■ **PROBLEM TO SOLVE**
Lines from the beginning of the material below through the line that has "Given: Open the Realtime overview report" are to be reproduced exactly, but pictures are not.

■ **DATA FOR THE TASK**

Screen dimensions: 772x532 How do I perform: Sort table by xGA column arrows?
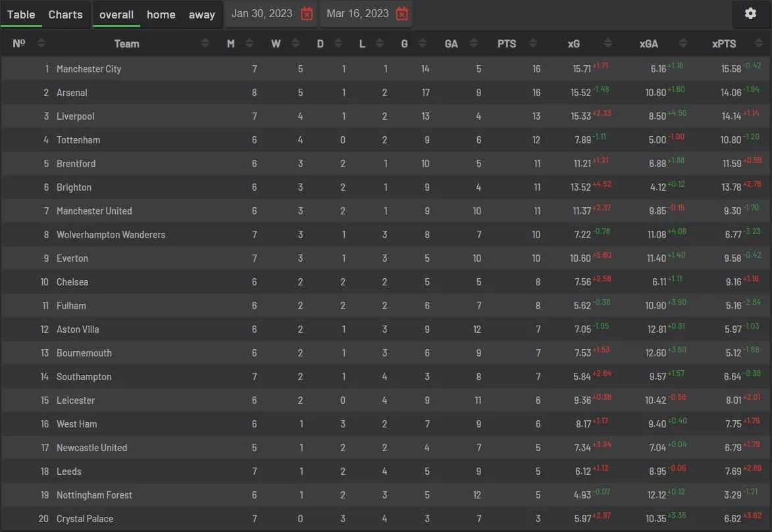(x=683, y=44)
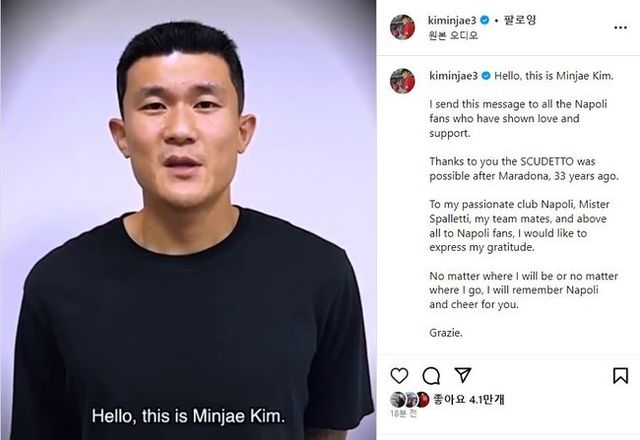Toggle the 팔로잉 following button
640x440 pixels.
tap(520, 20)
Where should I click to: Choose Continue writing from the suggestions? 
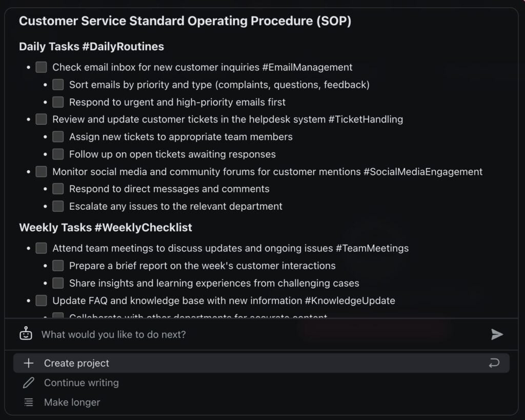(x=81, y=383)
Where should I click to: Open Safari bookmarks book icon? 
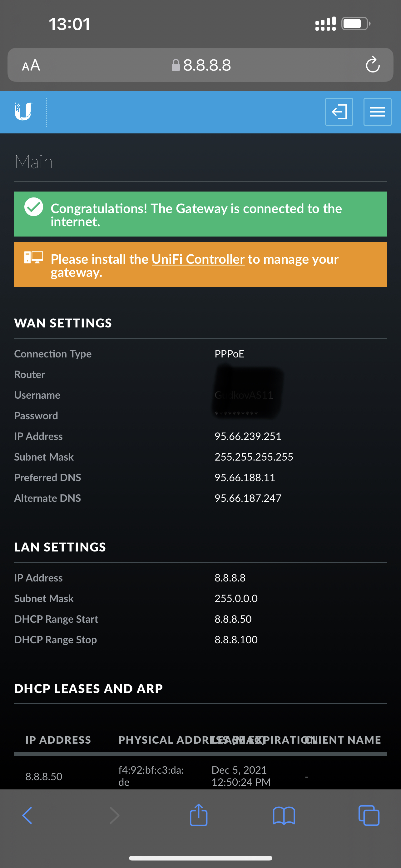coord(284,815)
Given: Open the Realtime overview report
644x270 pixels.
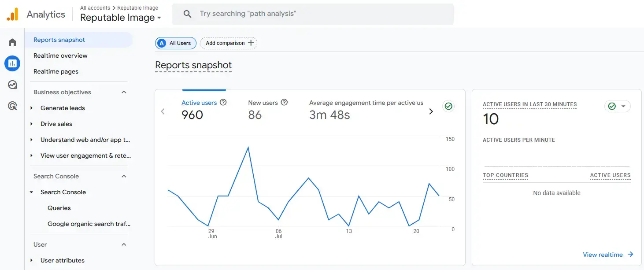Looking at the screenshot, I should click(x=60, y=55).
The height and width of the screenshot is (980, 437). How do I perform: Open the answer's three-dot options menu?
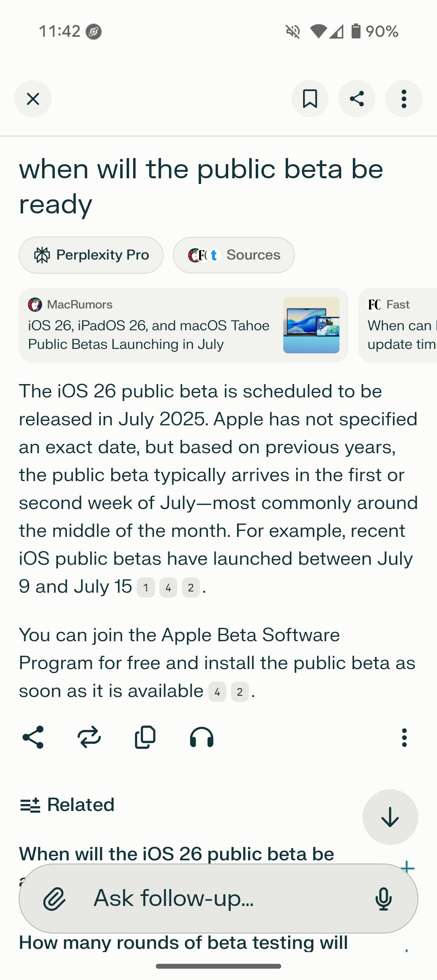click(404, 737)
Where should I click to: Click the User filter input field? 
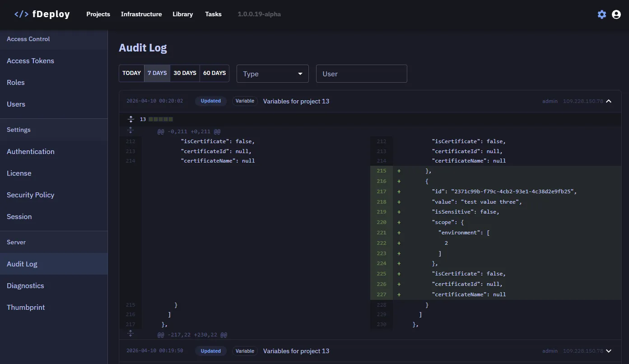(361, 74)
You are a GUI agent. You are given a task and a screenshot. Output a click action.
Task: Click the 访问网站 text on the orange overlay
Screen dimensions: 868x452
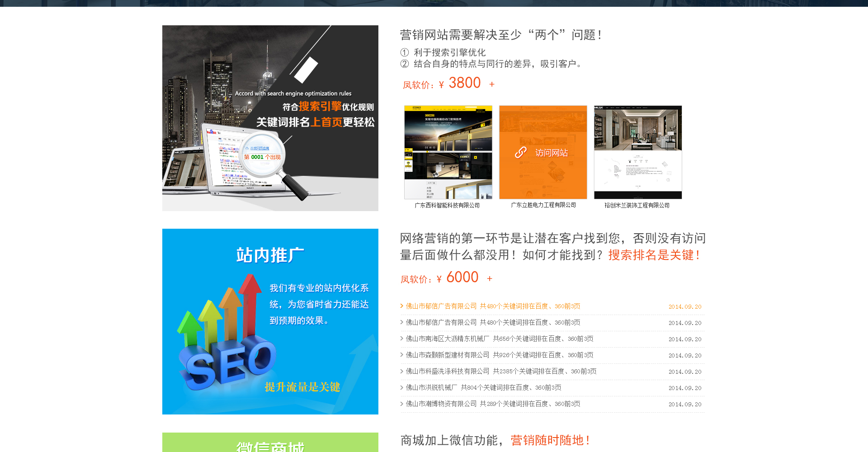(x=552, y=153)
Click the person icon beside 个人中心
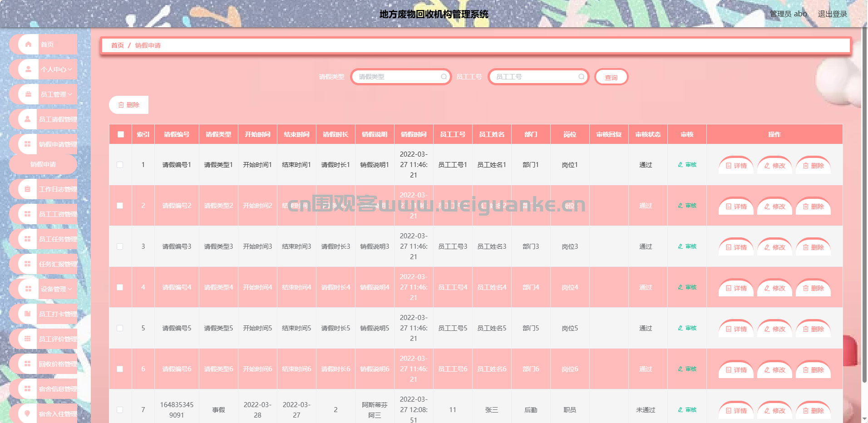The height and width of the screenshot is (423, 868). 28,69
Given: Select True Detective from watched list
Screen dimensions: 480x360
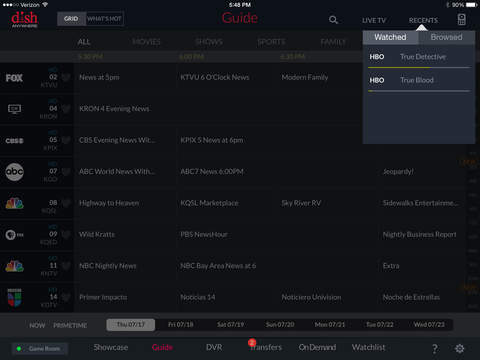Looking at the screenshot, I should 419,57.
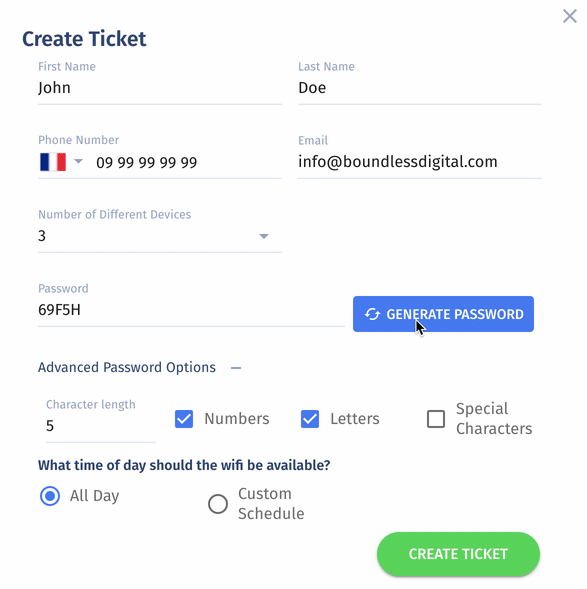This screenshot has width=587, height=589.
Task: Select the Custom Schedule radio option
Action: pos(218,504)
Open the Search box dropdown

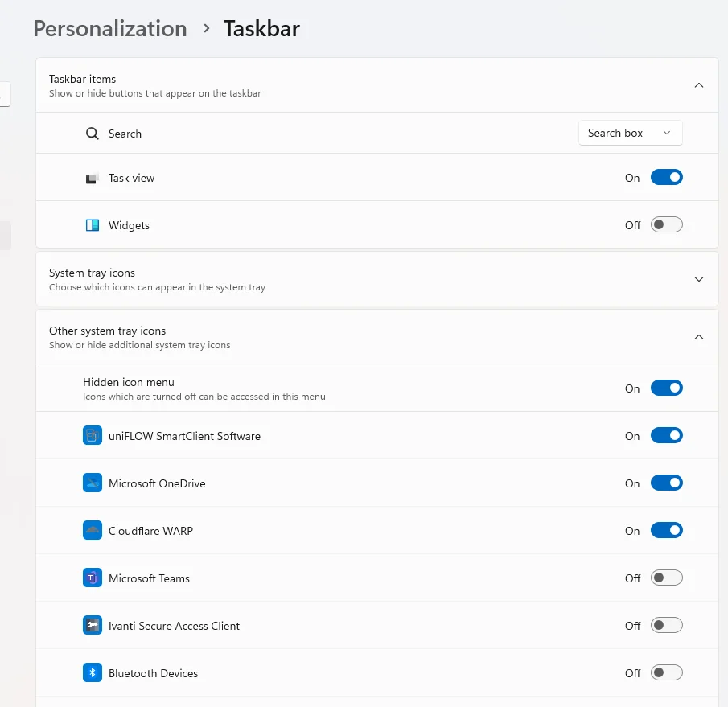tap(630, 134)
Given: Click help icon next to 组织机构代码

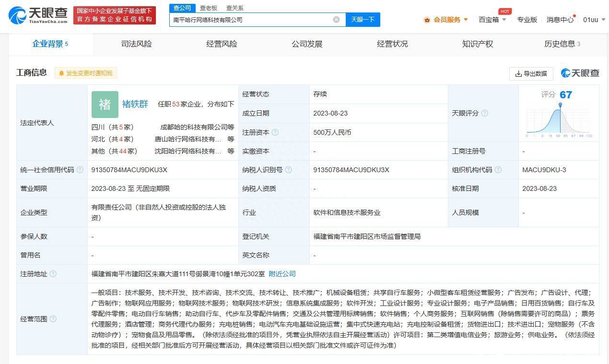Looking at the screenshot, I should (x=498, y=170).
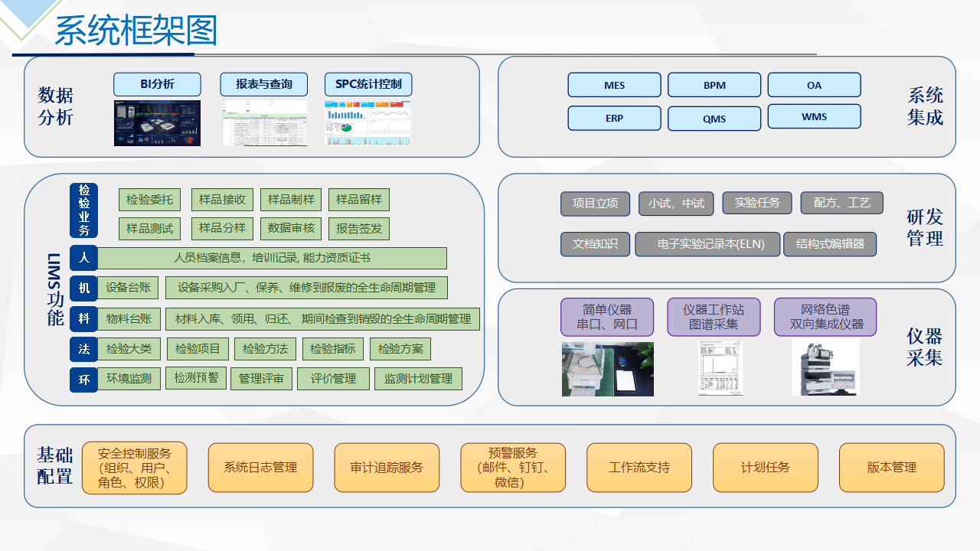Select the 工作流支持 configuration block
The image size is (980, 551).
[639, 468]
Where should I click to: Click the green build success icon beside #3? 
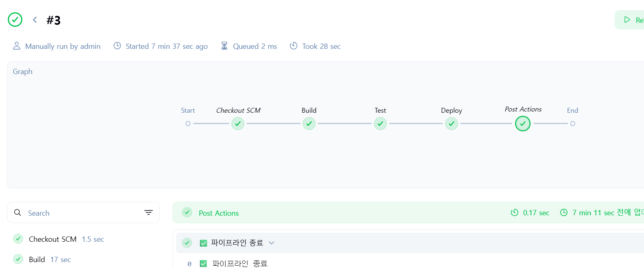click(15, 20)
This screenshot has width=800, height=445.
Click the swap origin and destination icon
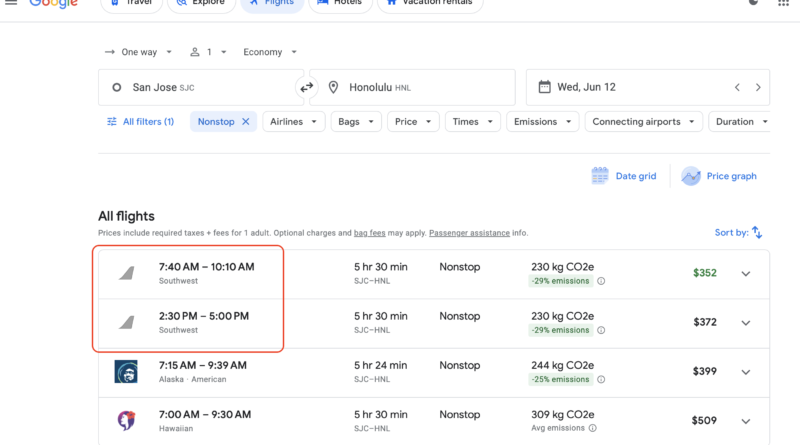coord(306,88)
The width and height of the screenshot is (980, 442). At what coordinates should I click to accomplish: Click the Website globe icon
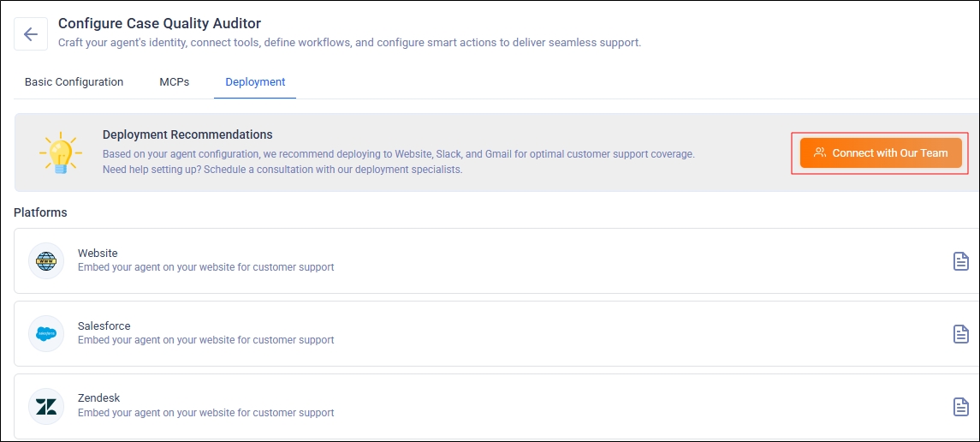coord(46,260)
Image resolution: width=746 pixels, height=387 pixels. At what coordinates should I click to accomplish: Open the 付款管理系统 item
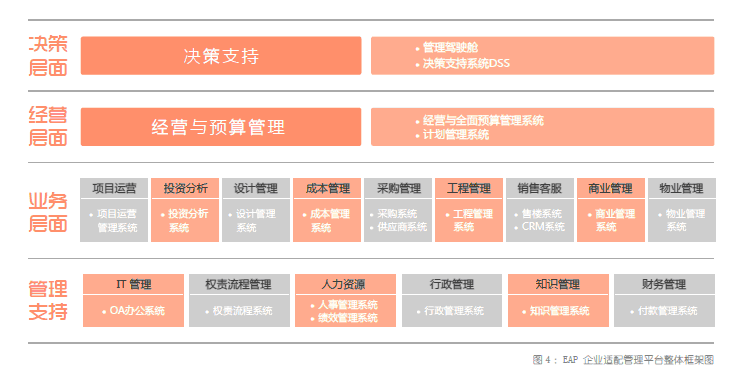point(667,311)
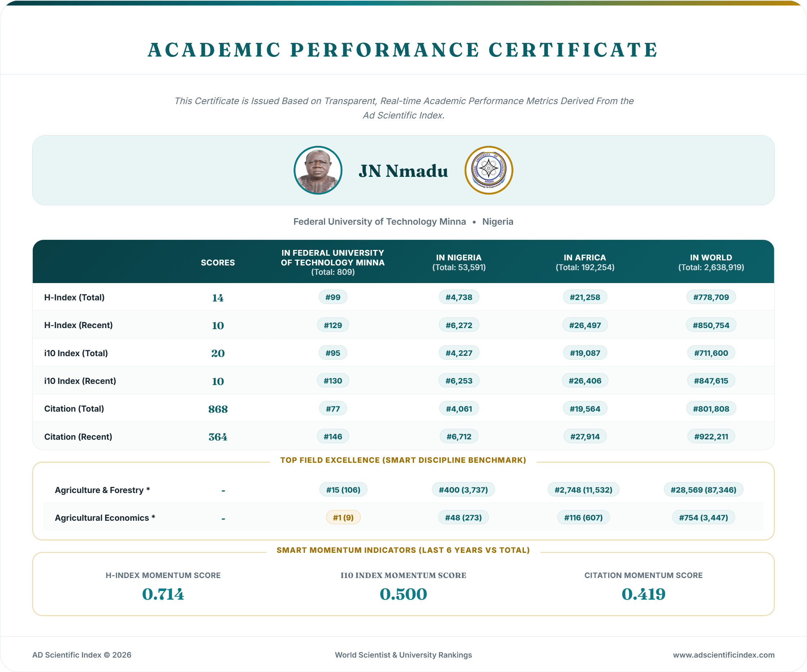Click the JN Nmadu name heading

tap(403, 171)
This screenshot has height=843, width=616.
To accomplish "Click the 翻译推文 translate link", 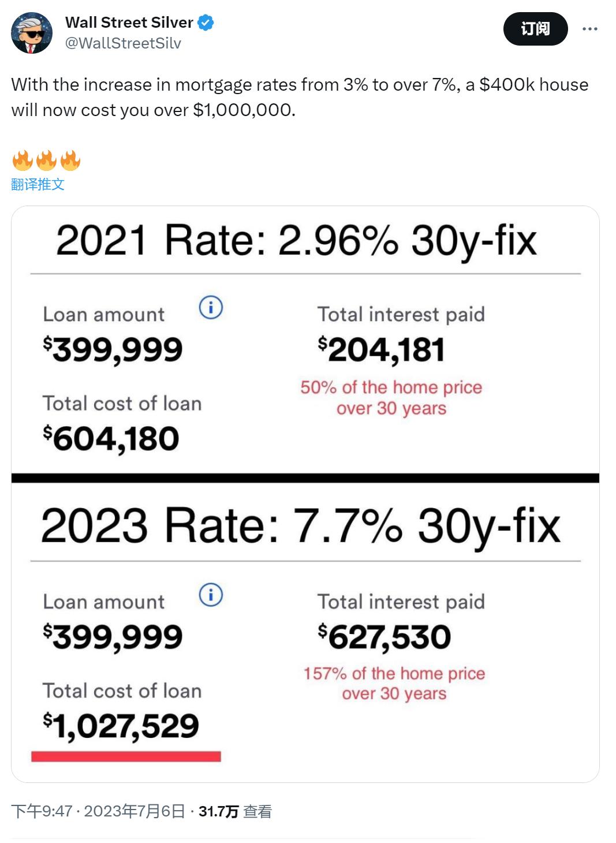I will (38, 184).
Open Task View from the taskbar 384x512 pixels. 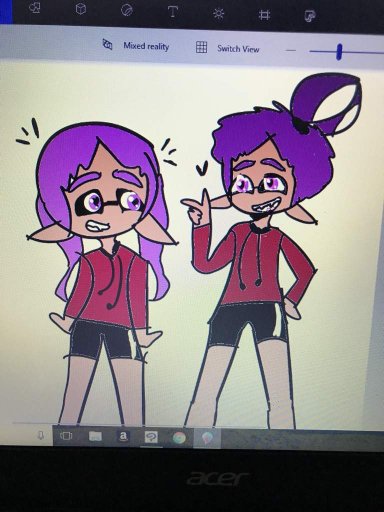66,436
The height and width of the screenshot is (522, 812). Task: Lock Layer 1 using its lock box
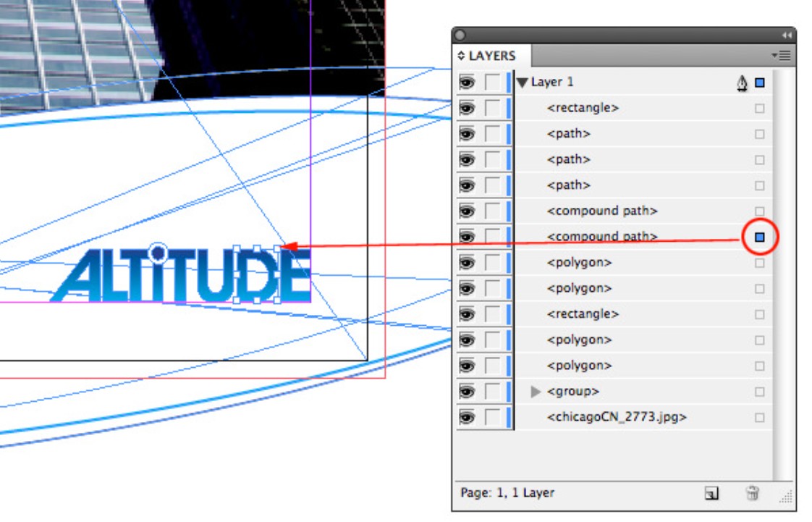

■ **THE COMPLETED TASK**
Screen dimensions: 772x532 How do I perform: Sort table by xGA column arrows?
(x=683, y=44)
Toggle the 팔로잉 following button
640x440 pixels.
tap(520, 20)
Where should I click to: Choose Continue writing from the suggestions? 
(x=81, y=383)
Where should I click to: Open Safari bookmarks book icon? 
coord(284,815)
Given: Open the Realtime overview report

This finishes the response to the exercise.